Oh, I forgot… no one uses physical media anymore.

In case you do not know how the service worked, OnLive was a service that basically worked liked this: (you brainier types can hash out the tech details in the comments section.)

OnLive runs a game on a supercomputer. They capture the image and send it to you via the client, and you control the game without needing a supercomputer. Imagine a Twitch livestream that you control, and you’ve got the basics.

It sounds like an awesome idea, and it does work well most of the time as long as you have a good connection. But, as I love to play Captain Hindsight, I thought it would be good to look back and discuss five reasons that OnLive had such a short, strange trip.

  1. They should have concentrated on mobile: If there is one thing that streaming technology shines a light on, it’s the ability to run PC or console games on a tablet or smartphone. Sure, you can already do this (sort of) by using a desktop streaming service, but OnLive allowed players to use any device to access almost many titles… at least in theory. The problem was that the company seemed to ignore tablets. Tablet users would be perfect for a game streaming service. On-screen control pads and buttons are easy enough to do (just look at SLgo, the Second Life OnLive streaming service) so why didn’t we see all of those keyboard and mouse titles on tablet? I have no idea.
     
  2. They should have offered more killer titles: Sure, there are a few nice titles like Shadow of Mordor and others offered through OnLive, but many of those relied on a Steam purchase and then connecting your Steam account through OnLive. Huh? I messed with the Steam connectivity and found it to be a bit cumbersome and as expensive as if I bought the games directly from Steam. In fact, that moves me on to my next point.
  1. They should have made it more affordable: I am one of those people who defends something like an ebook costing the same amount as a standard book because you are paying for the words, not for the physical copy. But, with a streaming game, you are also paying for the delivery service. Why was there a monthly fee for OnLive on top of the costs for many games? Why put all of those extra steps in between the gamer and the product? OnLive needed to be one subscription price with full access to all of its titles. To be asked to pay a sub and then pay full price for many titles felt silly.
  1. They should have made it less confusing: Even now, people do not understand how OnLive worked. The service was simple, and I explained it earlier: it was a livestream that you could control. People understand streaming music through Spotify or streaming video through YouTube, so why did OnLive have tiers of service or a desktop client that often ran like cold molasses? The service should have consisted of one client for all tablets, PCs and devices that acted with a single subscription cost.

STORED DATA —
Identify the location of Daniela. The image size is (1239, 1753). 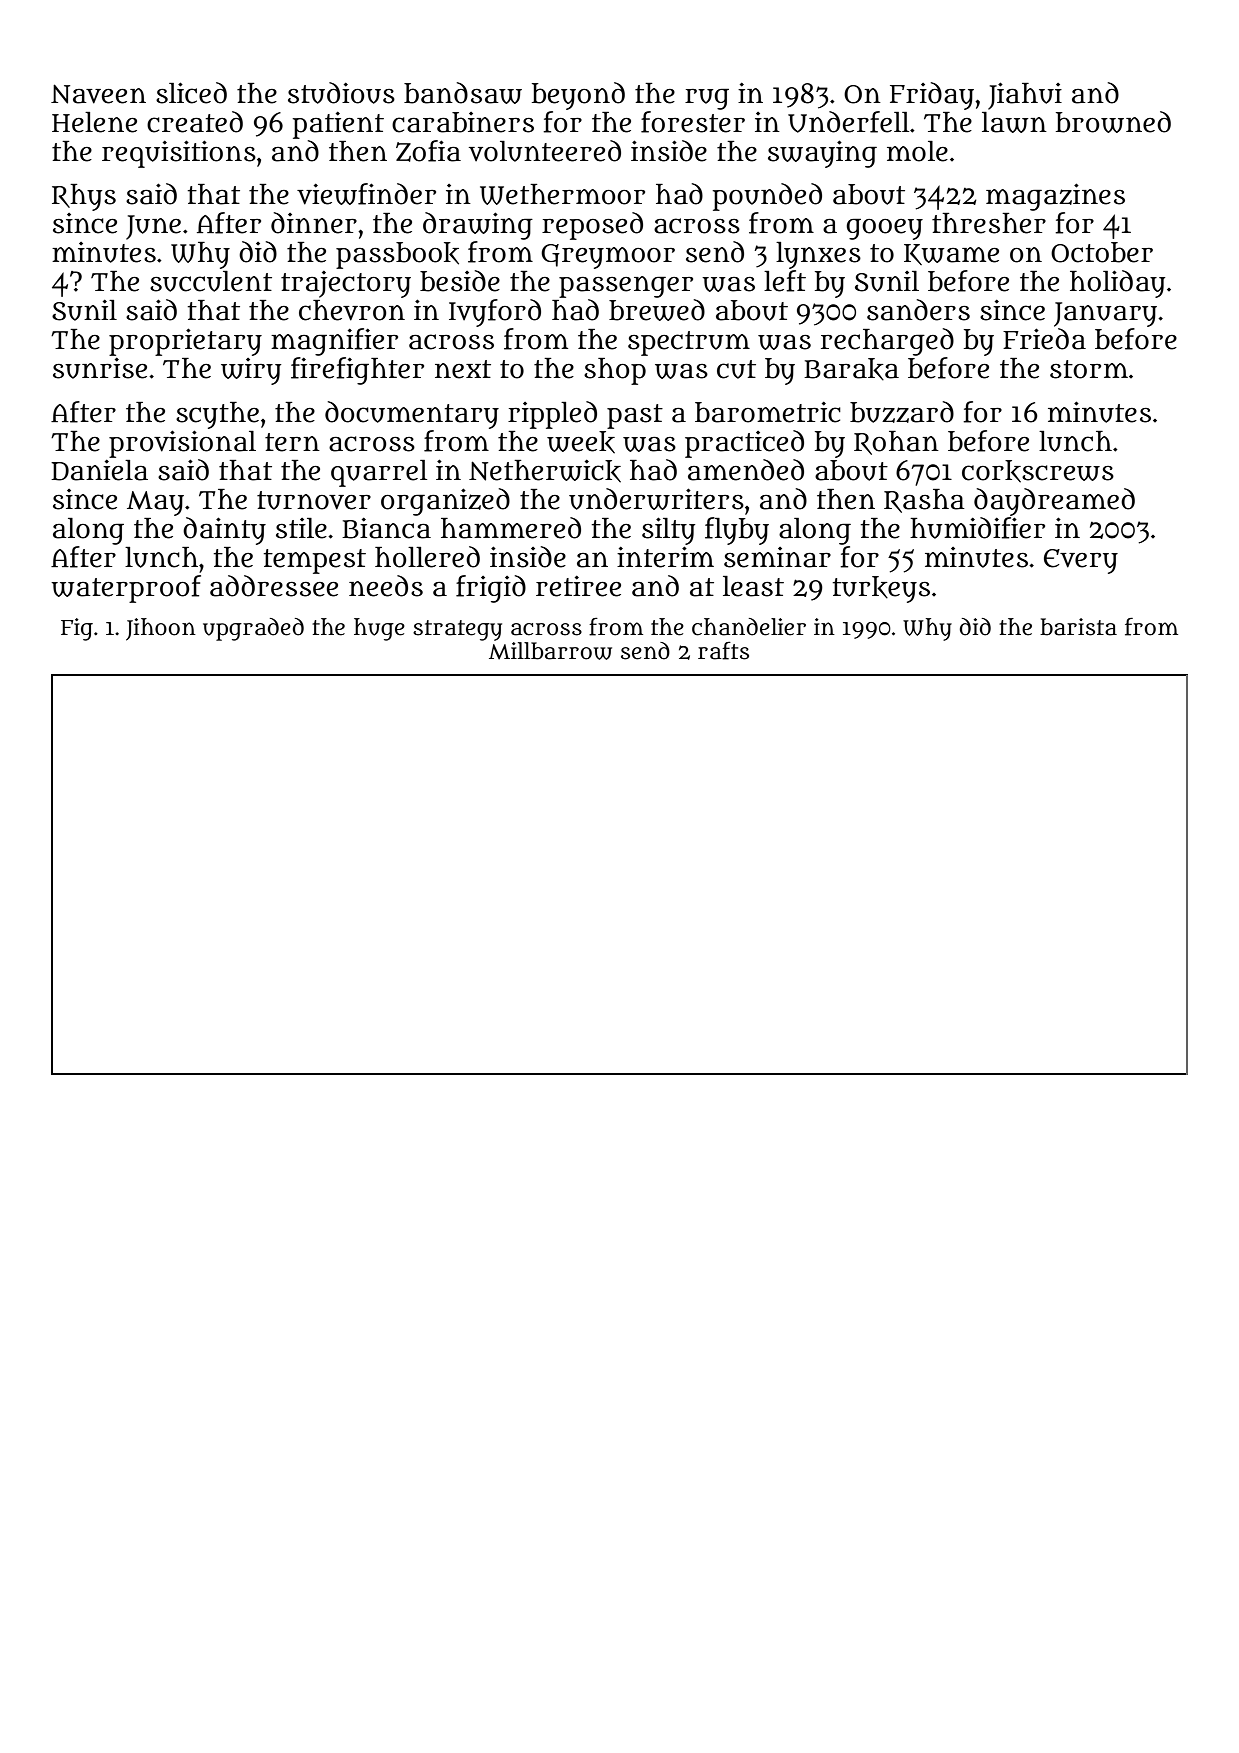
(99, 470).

PROBLEMS —
- 1) According to the piece on OnLive, why did charging a monthly fee on top of full game prices feel wrong to the writer? Please answer in one to three sentences.
- 2) In the piece on OnLive, what popular service does the writer use to describe the basics of how OnLive worked?

WRITTEN ANSWERS —
- 1) With an ebook you pay only for the words, but with a streaming game you are also paying for the delivery service. Making players pay a subscription and then full price for many titles put extra steps between the gamer and the product. The writer thinks OnLive should have offered one subscription price with full access to all its titles.

- 2) A Twitch livestream that you control.